Data extract:

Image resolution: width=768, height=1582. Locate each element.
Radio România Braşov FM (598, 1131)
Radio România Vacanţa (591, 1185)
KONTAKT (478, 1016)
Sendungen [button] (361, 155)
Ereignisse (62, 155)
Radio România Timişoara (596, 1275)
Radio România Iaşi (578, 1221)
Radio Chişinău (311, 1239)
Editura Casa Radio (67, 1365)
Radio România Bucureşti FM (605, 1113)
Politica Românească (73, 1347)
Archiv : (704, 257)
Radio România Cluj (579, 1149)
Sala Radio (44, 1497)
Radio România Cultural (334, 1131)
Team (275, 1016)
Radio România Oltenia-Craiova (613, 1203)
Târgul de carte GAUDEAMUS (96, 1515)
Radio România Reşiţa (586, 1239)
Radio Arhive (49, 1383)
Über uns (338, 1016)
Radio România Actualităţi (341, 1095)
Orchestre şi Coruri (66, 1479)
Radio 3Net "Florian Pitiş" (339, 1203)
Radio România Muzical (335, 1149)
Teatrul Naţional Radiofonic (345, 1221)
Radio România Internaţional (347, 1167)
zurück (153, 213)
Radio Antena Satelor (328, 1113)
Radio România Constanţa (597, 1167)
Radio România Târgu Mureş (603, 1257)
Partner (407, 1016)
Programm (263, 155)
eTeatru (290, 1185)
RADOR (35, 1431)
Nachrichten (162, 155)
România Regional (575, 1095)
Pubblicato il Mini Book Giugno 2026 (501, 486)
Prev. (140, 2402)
* * *
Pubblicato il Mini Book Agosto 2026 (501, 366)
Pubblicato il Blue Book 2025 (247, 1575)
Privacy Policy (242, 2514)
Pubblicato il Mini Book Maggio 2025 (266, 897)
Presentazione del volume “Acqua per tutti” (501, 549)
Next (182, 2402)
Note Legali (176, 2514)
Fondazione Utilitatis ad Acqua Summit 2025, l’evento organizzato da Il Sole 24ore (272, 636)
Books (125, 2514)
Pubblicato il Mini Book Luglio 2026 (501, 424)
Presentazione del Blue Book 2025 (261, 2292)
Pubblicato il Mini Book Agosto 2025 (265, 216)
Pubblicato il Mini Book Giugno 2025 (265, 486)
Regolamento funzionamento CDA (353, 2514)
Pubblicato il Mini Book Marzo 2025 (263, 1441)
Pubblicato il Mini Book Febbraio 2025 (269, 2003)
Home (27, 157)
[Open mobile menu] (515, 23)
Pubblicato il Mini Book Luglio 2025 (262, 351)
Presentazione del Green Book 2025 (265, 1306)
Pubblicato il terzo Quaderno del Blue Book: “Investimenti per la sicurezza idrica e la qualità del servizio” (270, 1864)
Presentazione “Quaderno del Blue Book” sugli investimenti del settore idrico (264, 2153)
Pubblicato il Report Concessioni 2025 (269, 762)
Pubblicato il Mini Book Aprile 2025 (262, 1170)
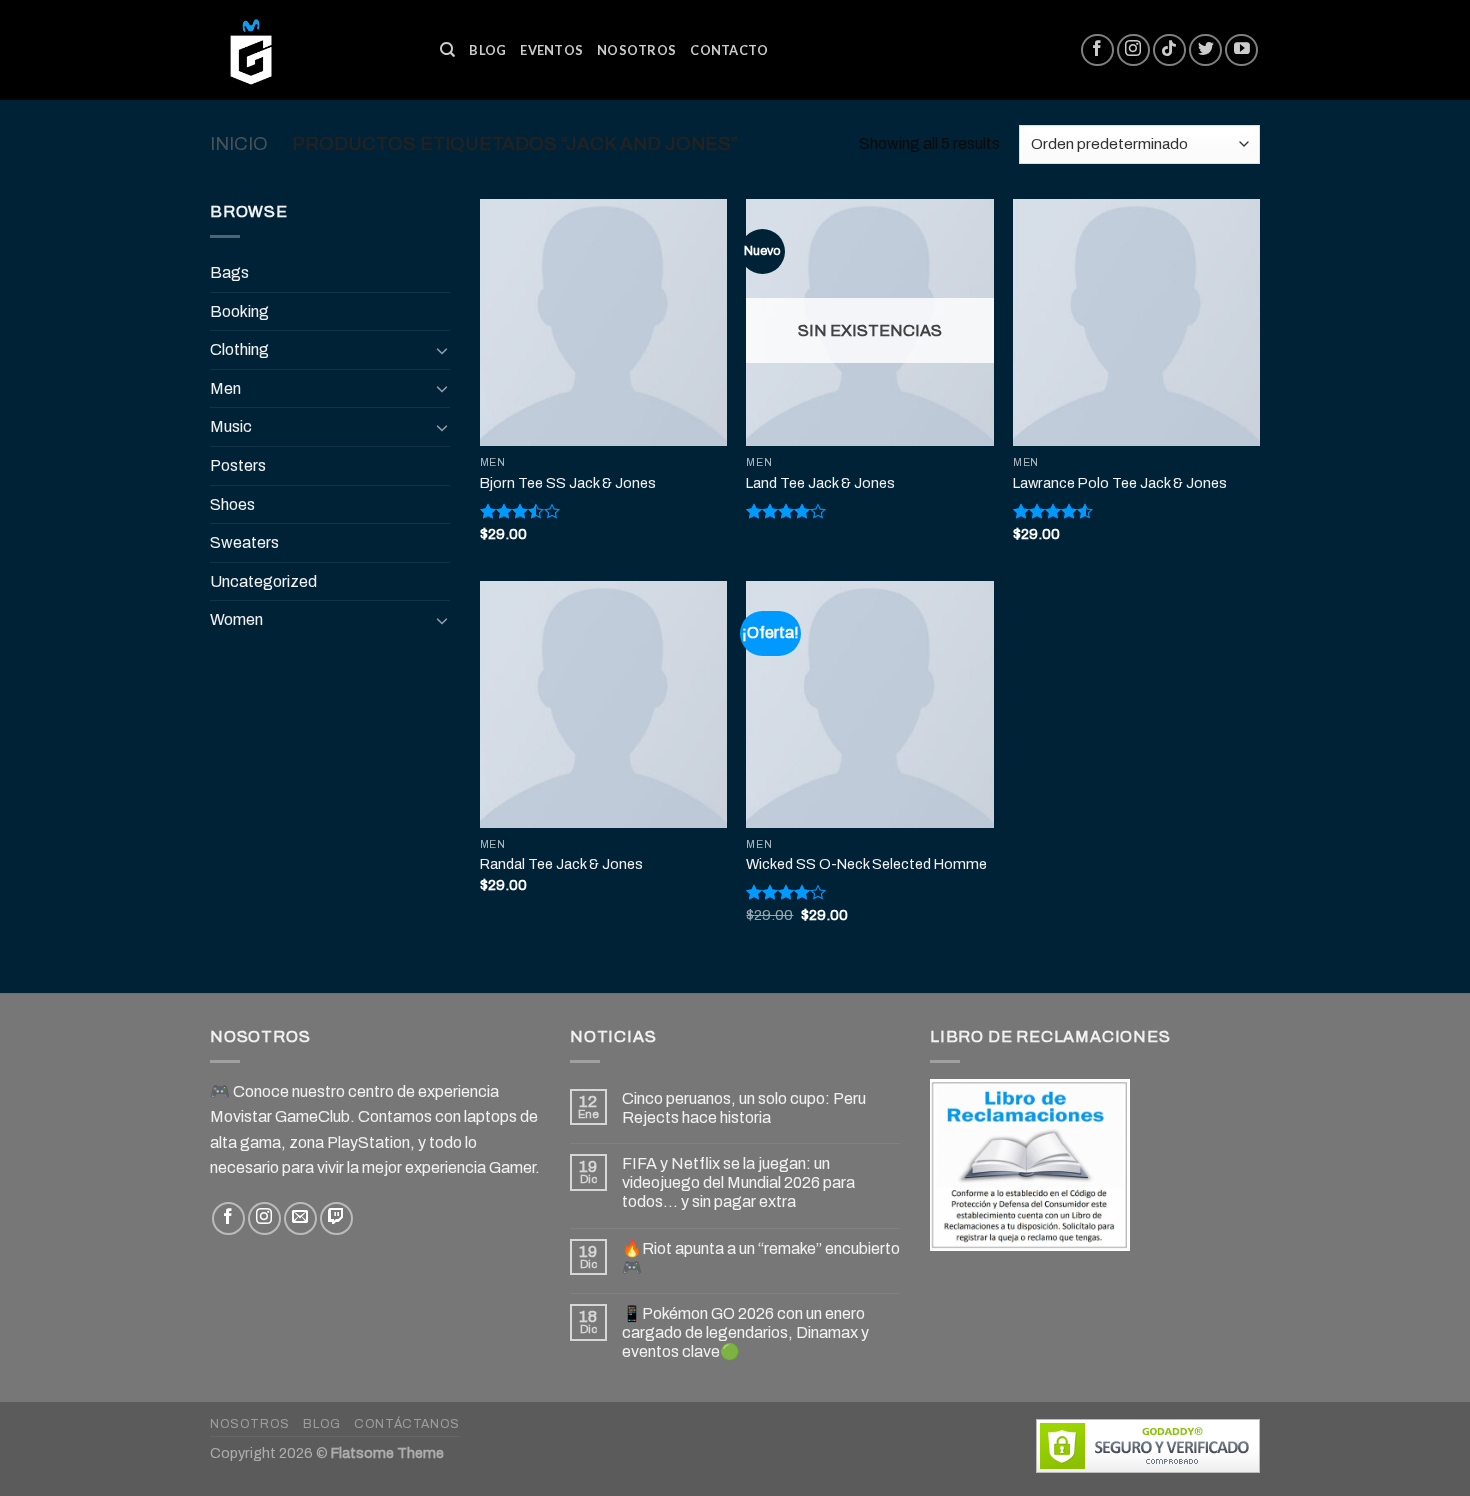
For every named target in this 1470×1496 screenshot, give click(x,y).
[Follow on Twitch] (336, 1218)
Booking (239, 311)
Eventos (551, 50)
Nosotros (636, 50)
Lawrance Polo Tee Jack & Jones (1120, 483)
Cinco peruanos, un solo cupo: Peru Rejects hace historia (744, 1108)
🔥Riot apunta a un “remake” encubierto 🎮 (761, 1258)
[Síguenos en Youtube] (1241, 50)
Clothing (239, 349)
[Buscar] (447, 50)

Work to complete:
Read through the data above. Report each line that has the word "Presentazione".

Output for this task:
Presentazione del volume “Acqua per tutti” (501, 549)
Presentazione del Blue Book 2025 (261, 2292)
Presentazione del Green Book 2025 (265, 1306)
Presentazione “Quaderno del Blue Book” sugli investimenti del settore idrico (264, 2153)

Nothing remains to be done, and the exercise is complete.